— Start of EXTRACTED ENTRIES —
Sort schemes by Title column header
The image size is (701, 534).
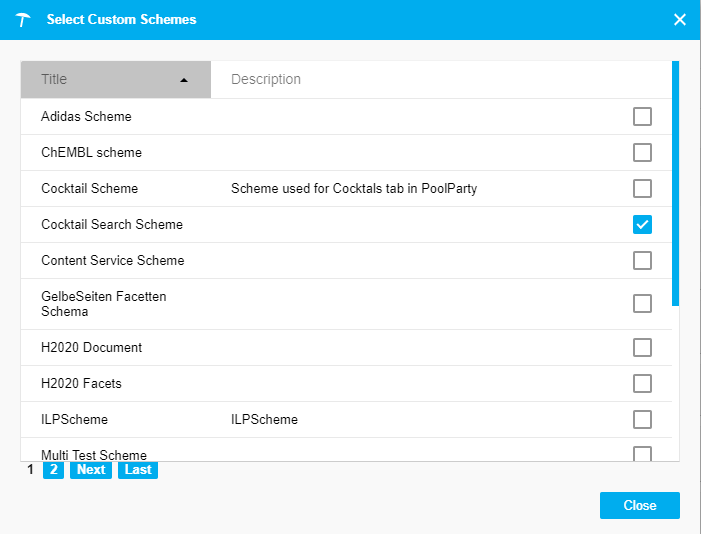point(56,79)
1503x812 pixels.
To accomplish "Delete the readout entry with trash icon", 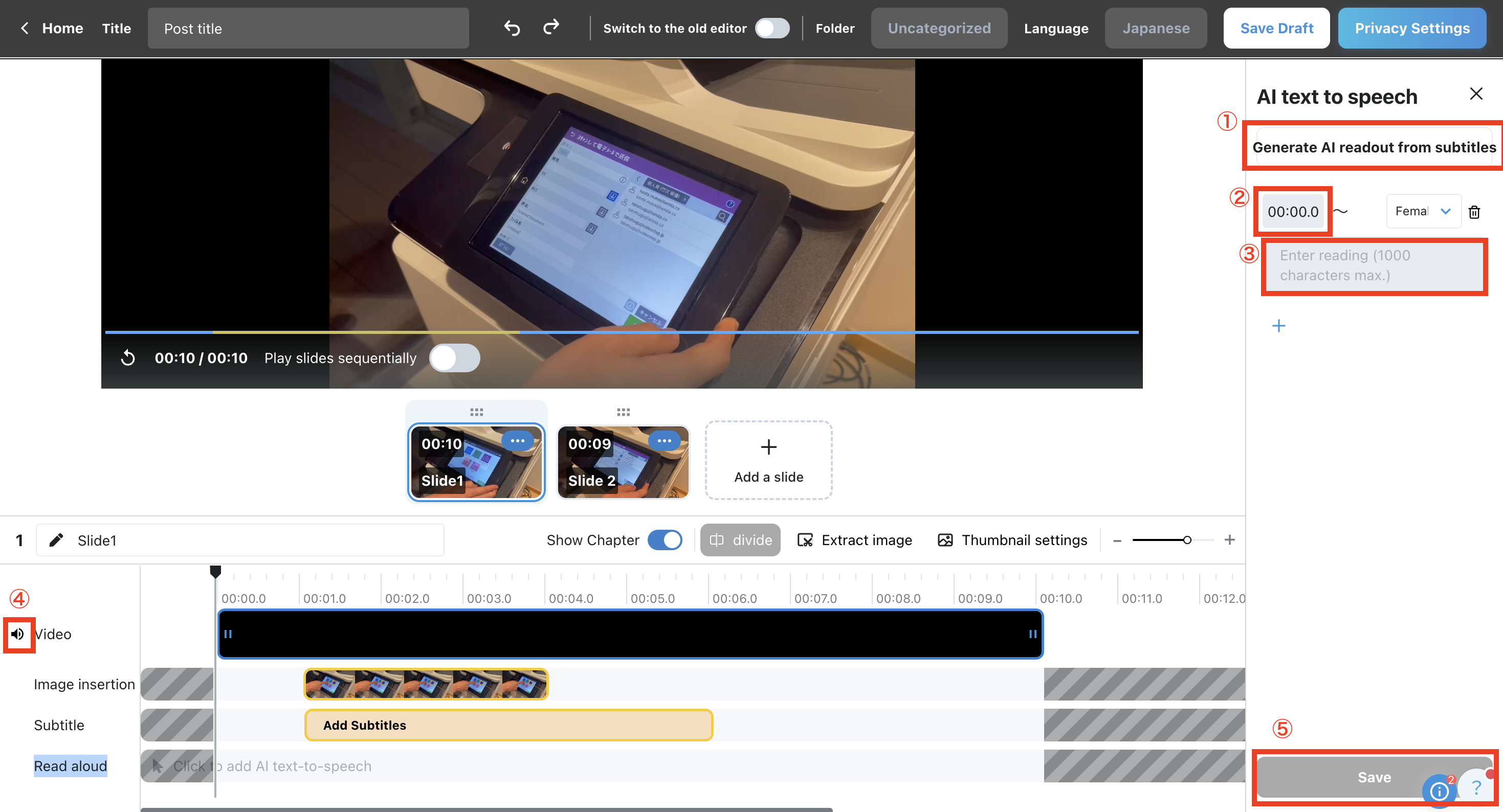I will pos(1474,212).
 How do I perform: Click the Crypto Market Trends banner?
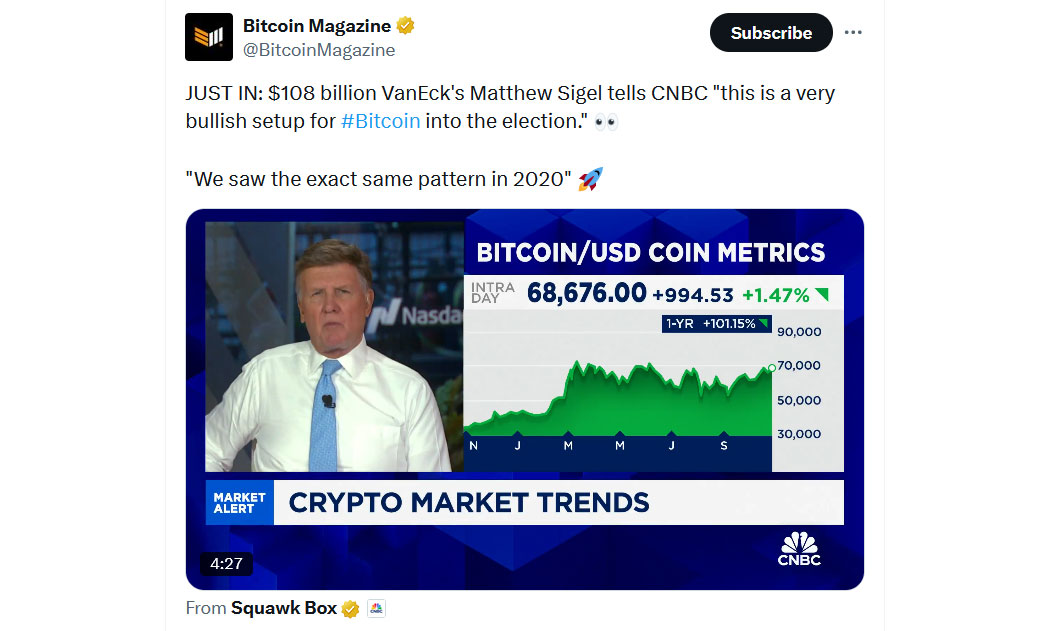click(x=558, y=503)
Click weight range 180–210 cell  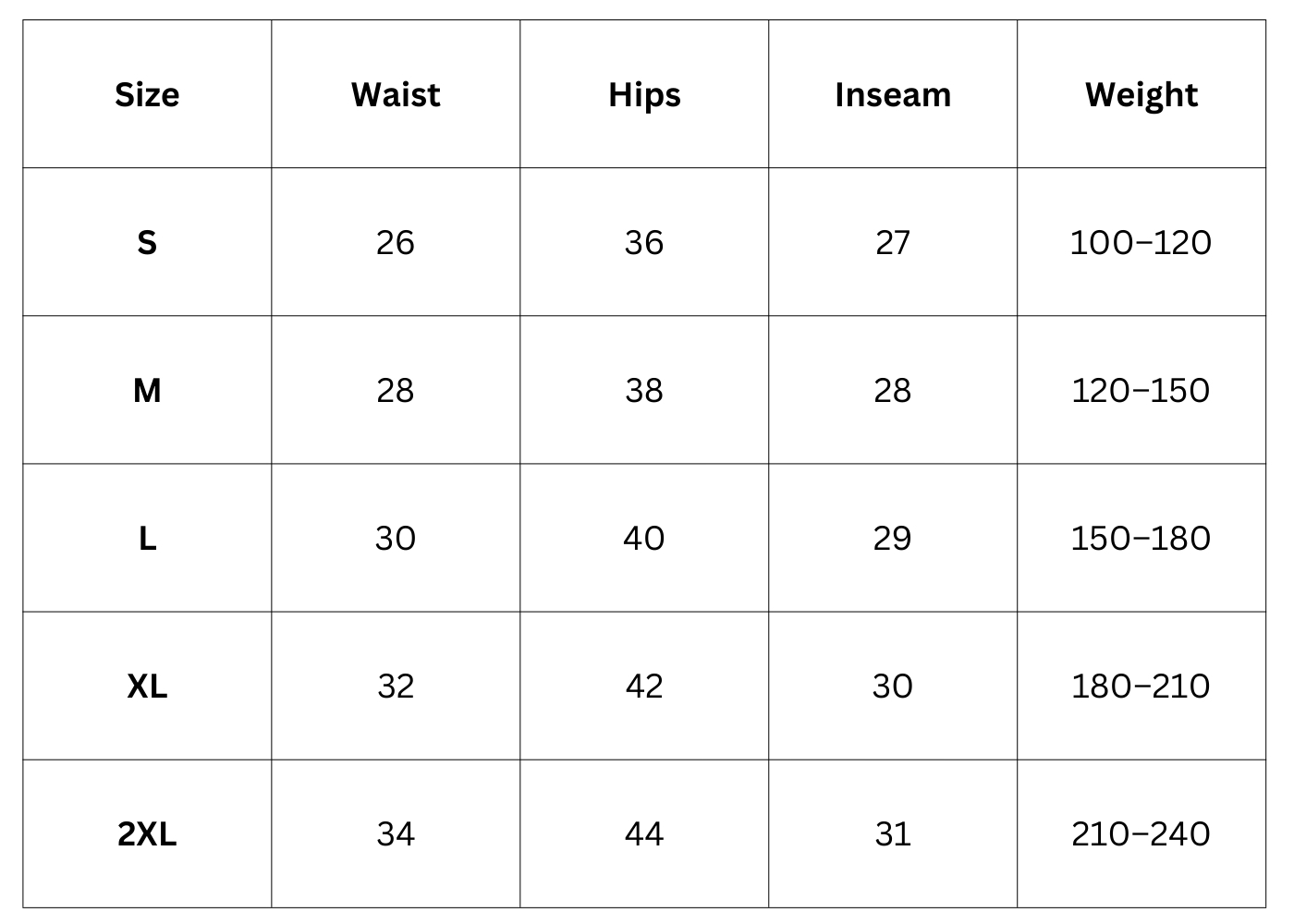click(x=1141, y=687)
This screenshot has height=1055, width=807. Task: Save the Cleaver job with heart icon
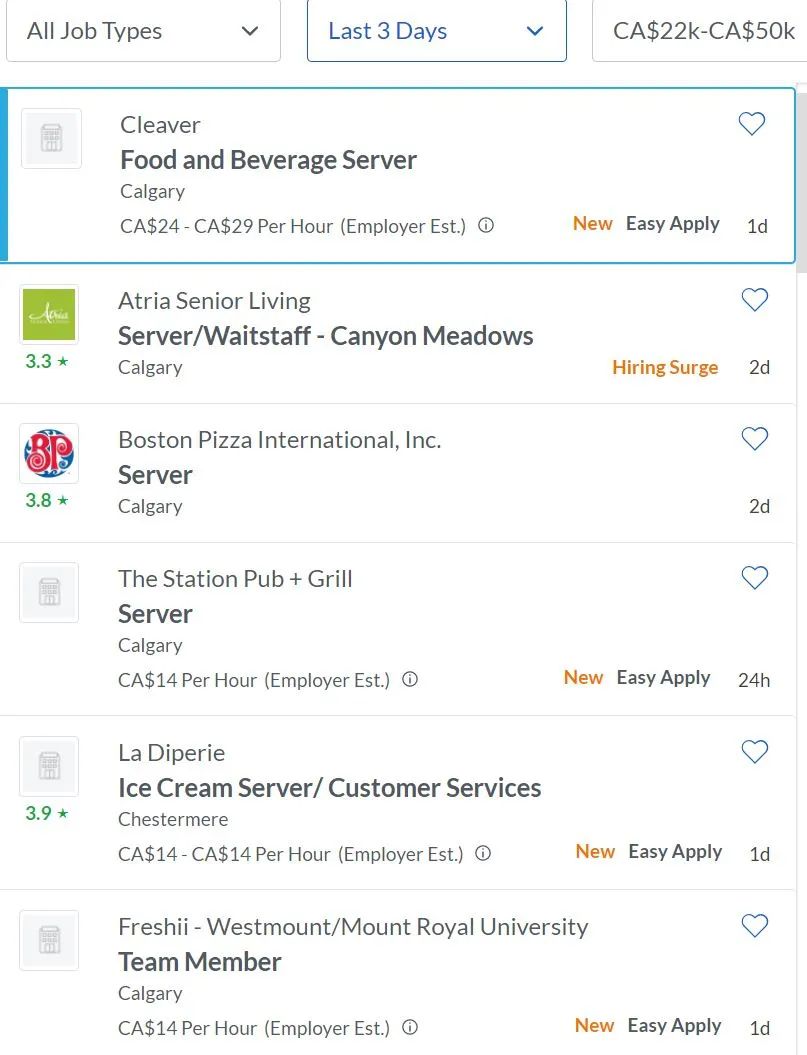click(751, 124)
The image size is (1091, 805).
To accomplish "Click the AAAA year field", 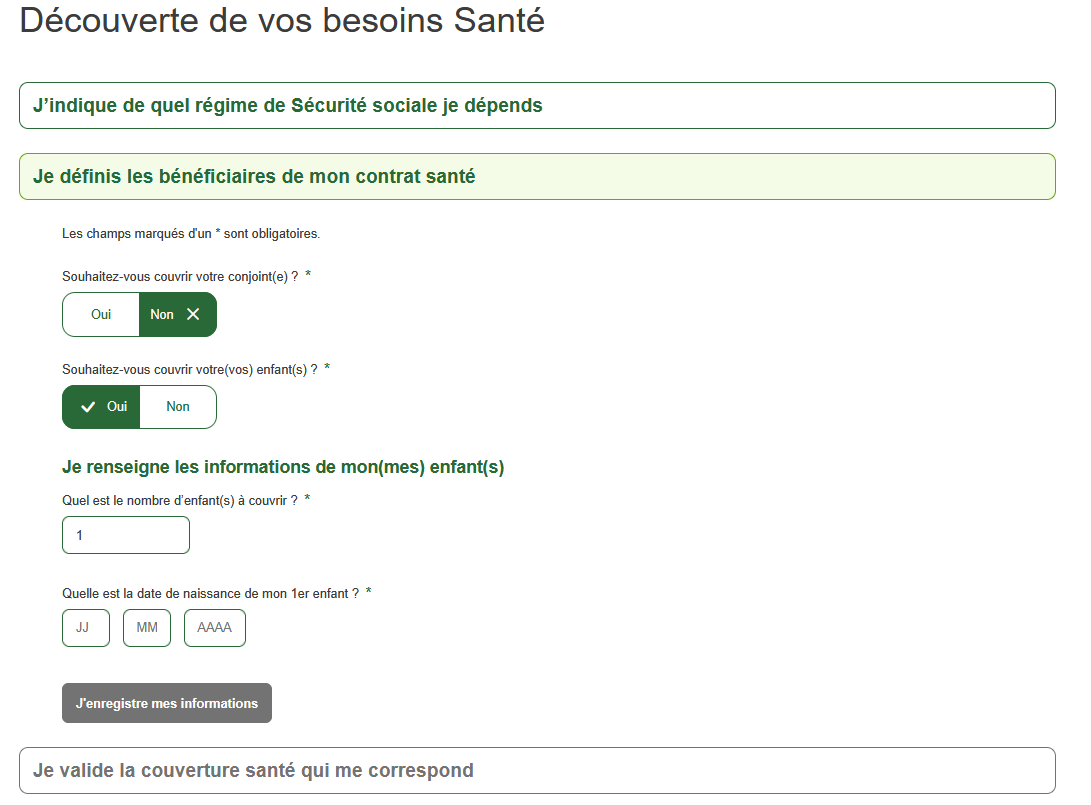I will pyautogui.click(x=215, y=628).
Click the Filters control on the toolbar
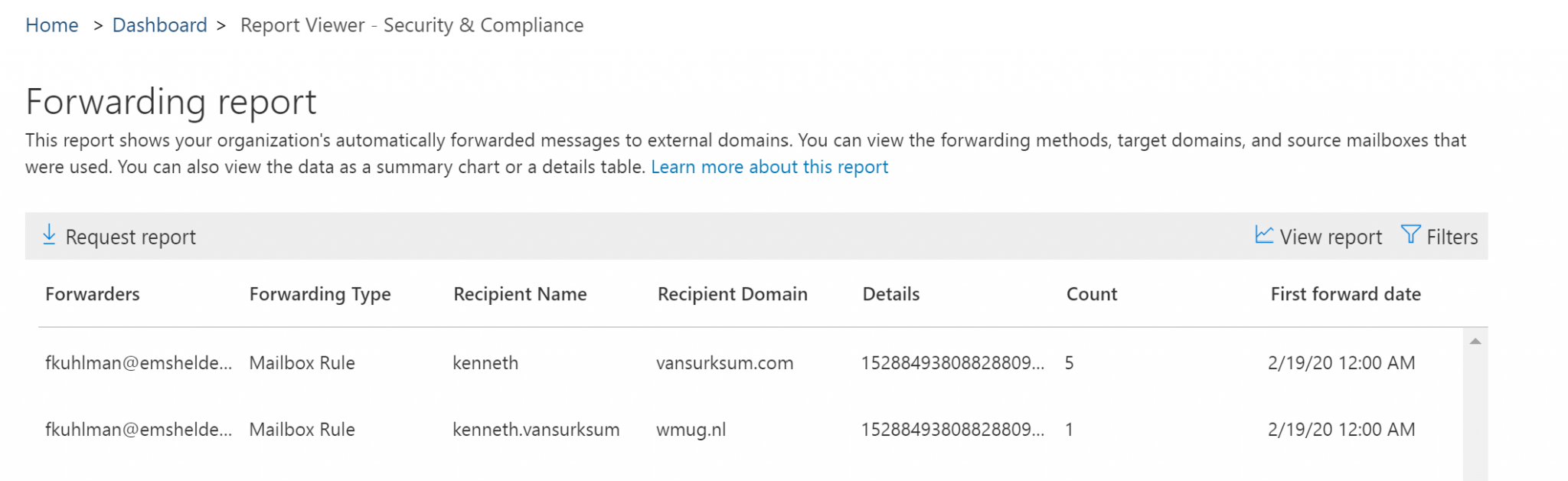The width and height of the screenshot is (1568, 481). point(1441,237)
— End of EXTRACTED ENTRIES —
### YOUR GOAL
Extract each line of the items above that contains the string "image", treating uppercase and lowercase as distinct.

### FULL SOLUTION
The image size is (701, 534).
The image size is (1091, 805).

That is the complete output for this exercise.